In terms of Stewardship of People, we are called to be Good Samaritans.
The Good Samaritan, I would suggest, next to Jesus, is probably one of the heroes of the New Testament. I would imagine that there are many people who have heard of Jesus but that don’t believe in Him, he is a hero of the world. So there are many who have heard of him, they might not choose to trust in him but they know him. And I would say that there are many who have perhaps never come to trust in Jesus, who perhaps never read their bibles but they’ve heard of this chap called the Good Samaritan. I’m very sure that we could have a pile of folk and if there are many people here tonight who are completely foreign to the Church – we would say ‘who here has heard of the Good Samaritan and we know that many would put up their hands.
I believe the Good Samaritan is in the scriptures to show us how we are meant to care for other people.

There are four characters in that parable. Whenever you read a parable one should always have a look and see how many people are in this parable and when we do that, we are called to identify with one or more of those people.
Who are the four people in the parable?
There is a person in need on the roadside. There is a person in our context, as your drive back home today – who is lying on the side of the road, looking beaten up, perhaps looking drunk, perhaps kind of asking for help in some way. So there is that person, a person in need.
Then there is a priest, and there is a Levite and then there is a Samaritan.
You and I are at least, one of those four people. The one that we often forget to look at when we look at this parable, is the very first person who’s mentioned; the person in need on the roadside. Maybe you are a person in need this morning.

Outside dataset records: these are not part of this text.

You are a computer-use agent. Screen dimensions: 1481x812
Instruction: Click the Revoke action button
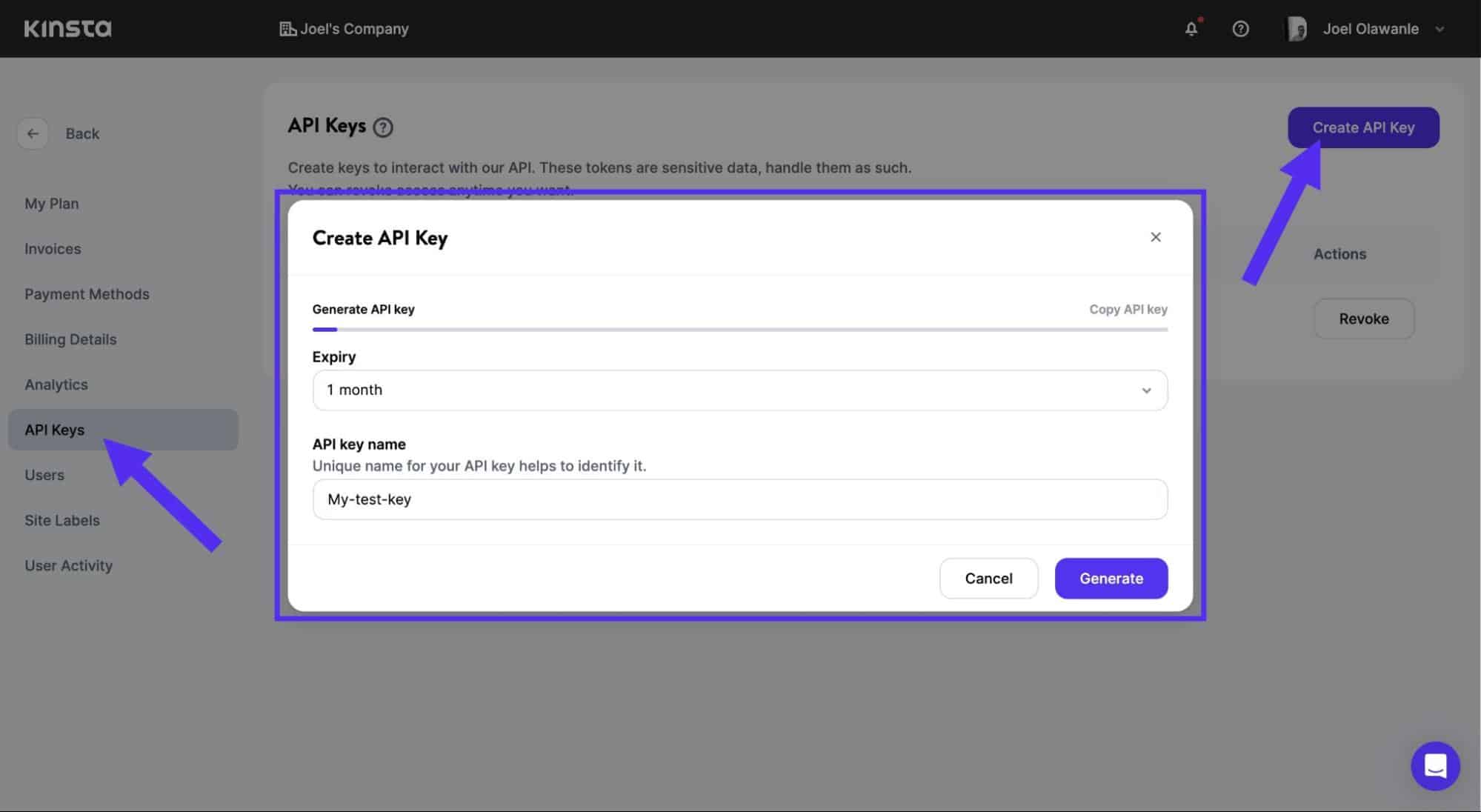pyautogui.click(x=1362, y=318)
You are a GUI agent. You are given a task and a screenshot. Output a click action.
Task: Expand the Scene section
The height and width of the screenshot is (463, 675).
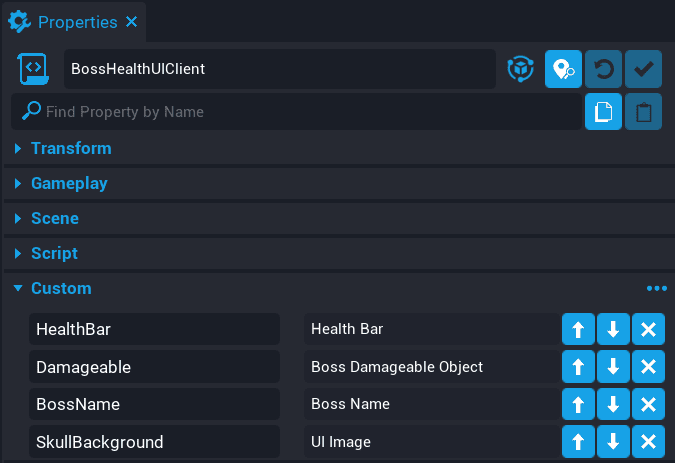[55, 218]
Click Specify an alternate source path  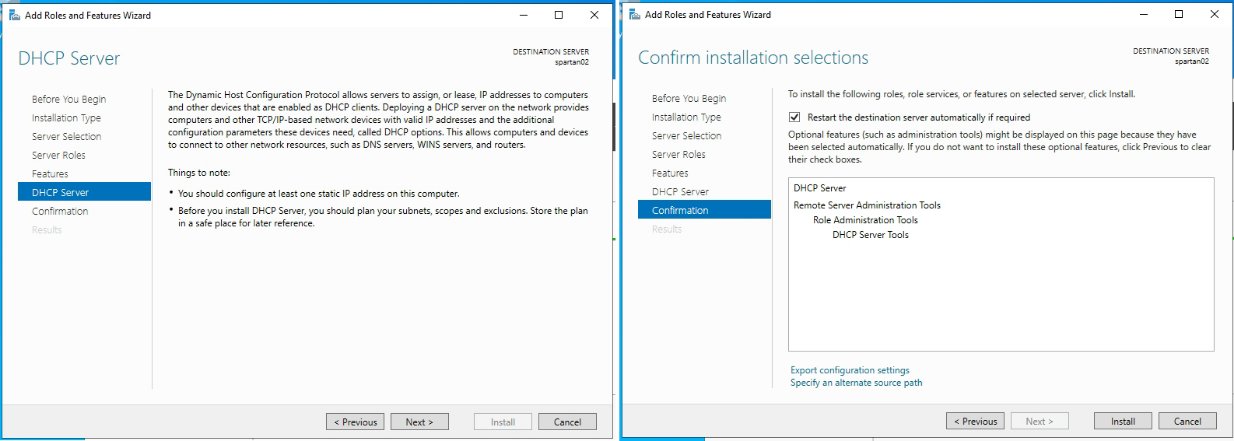[856, 382]

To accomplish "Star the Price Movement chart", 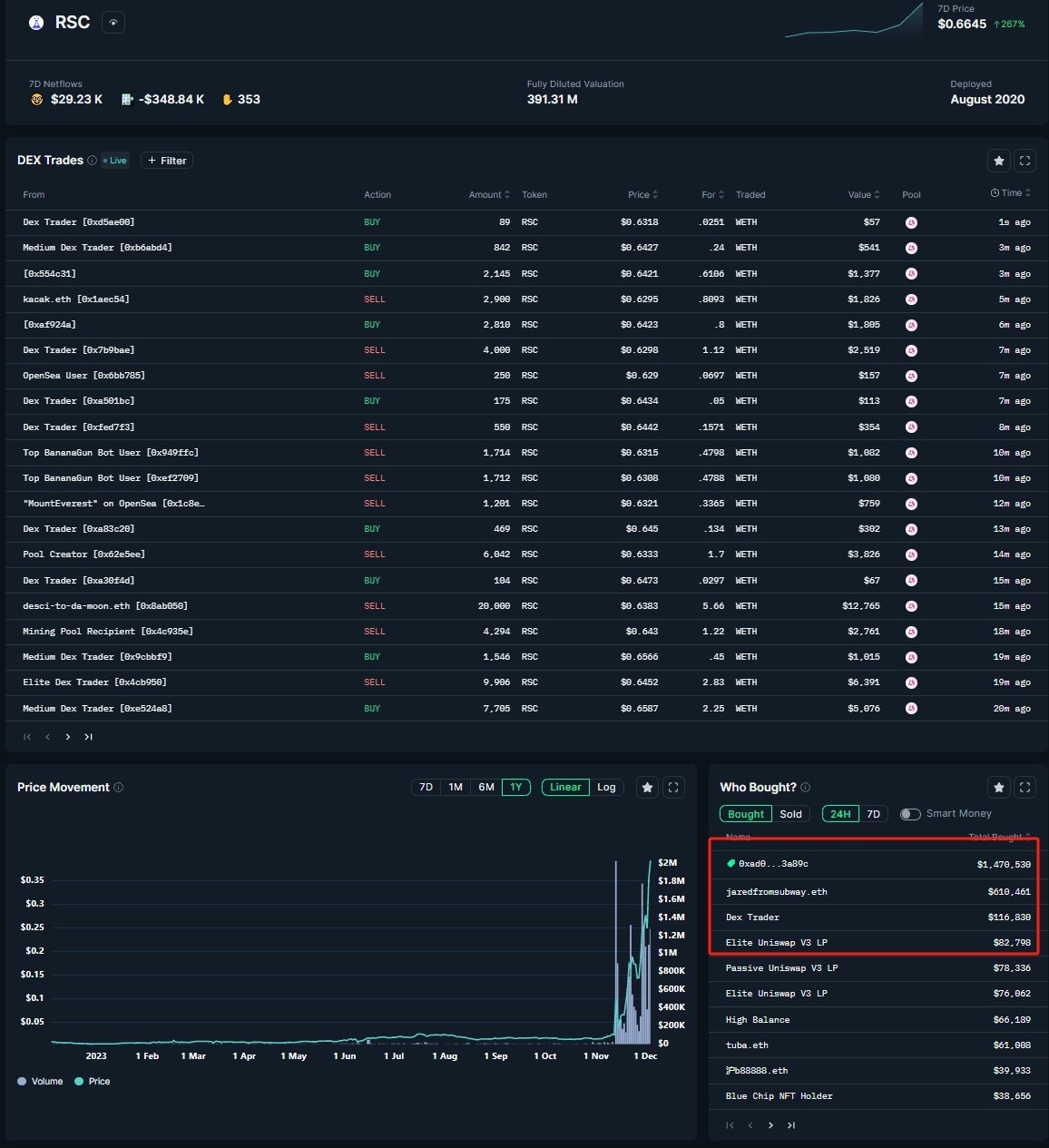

Maybe you are even a person sitting here, broken in some way, hurt in some way, damaged in some way and I would really hope that for all of us here this morning who perhaps identify with that first person in the parable; that person who has been injured, hurt, left by someone else, I would hope that here in the fellowship of the Church – you have found a Good Samaritan. One would hope that in our midst here your brothers and sisters would have reached out and touched and tried to bring some of the healing, the comfort, the strength that you long for.
You see if it doesn’t start in the Church it will never flow out into the world. If it doesn’t start in the family and then grow in the Church it will never flow out into the world.
So perhaps you are here this morning, and you are the person on the roadside – I want to just break and pray and say ‘Heavenly Father, please give us in this place now, eyes and ears that would see and hear the cries from the people around us. Help us to see those who are battered and bruised this morning, help us to see those who are even if they are in midst of a group of other people, those who are alone and deserted and in need of a Samaritan, a Good Samaritan’ Amen.
And I encourage you to look around you and behind you, and pray for eyes maybe God has shown you.
And then there are three other people; once we see the broken humanity, the hurt person, once we see the crumpled life – then we have a choice, to be priest, Levite or Good Samaritan.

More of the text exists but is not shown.